Dataset excerpts:

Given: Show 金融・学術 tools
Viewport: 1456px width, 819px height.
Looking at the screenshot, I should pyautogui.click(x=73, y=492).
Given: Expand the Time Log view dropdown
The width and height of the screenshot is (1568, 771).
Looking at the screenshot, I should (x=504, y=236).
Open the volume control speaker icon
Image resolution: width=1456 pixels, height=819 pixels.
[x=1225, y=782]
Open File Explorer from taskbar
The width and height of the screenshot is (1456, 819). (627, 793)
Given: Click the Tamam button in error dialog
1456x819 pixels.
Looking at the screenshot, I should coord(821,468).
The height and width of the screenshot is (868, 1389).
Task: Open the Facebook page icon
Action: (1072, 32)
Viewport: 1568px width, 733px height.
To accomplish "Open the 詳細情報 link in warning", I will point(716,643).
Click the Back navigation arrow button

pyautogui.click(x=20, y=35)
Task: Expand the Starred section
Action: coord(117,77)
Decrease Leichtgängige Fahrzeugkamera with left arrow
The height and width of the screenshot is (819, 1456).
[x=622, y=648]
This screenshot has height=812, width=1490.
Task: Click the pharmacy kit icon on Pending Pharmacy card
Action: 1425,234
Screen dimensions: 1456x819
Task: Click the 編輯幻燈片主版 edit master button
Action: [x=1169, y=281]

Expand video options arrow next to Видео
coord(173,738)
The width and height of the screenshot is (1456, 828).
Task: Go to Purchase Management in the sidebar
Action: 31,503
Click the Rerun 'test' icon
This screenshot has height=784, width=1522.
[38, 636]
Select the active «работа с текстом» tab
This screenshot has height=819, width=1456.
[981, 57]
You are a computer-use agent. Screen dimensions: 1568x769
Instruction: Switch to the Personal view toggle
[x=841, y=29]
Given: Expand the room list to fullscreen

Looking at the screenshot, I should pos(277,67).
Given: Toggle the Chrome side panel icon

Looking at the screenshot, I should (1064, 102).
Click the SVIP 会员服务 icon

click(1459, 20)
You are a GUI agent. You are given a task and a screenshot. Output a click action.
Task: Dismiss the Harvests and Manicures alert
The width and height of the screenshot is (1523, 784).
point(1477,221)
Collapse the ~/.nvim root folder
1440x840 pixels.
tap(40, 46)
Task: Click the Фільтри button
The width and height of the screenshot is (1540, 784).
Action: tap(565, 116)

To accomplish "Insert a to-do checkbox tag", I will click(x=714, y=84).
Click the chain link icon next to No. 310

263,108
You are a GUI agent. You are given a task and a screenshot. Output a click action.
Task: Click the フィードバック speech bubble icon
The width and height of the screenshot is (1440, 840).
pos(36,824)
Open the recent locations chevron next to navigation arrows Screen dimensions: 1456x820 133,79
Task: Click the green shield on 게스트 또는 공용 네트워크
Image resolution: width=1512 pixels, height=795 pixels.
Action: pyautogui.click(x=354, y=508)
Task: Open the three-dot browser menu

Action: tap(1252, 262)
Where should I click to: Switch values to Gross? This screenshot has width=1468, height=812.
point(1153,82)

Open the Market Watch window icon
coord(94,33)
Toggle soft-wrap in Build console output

**Task requirements:**
Would you restate word for word every line from the one holding "Open the Market Watch window icon" to the end of the entries, both ends included?

**Result of the exercise:**
Open the Market Watch window icon
coord(94,33)
Toggle soft-wrap in Build console output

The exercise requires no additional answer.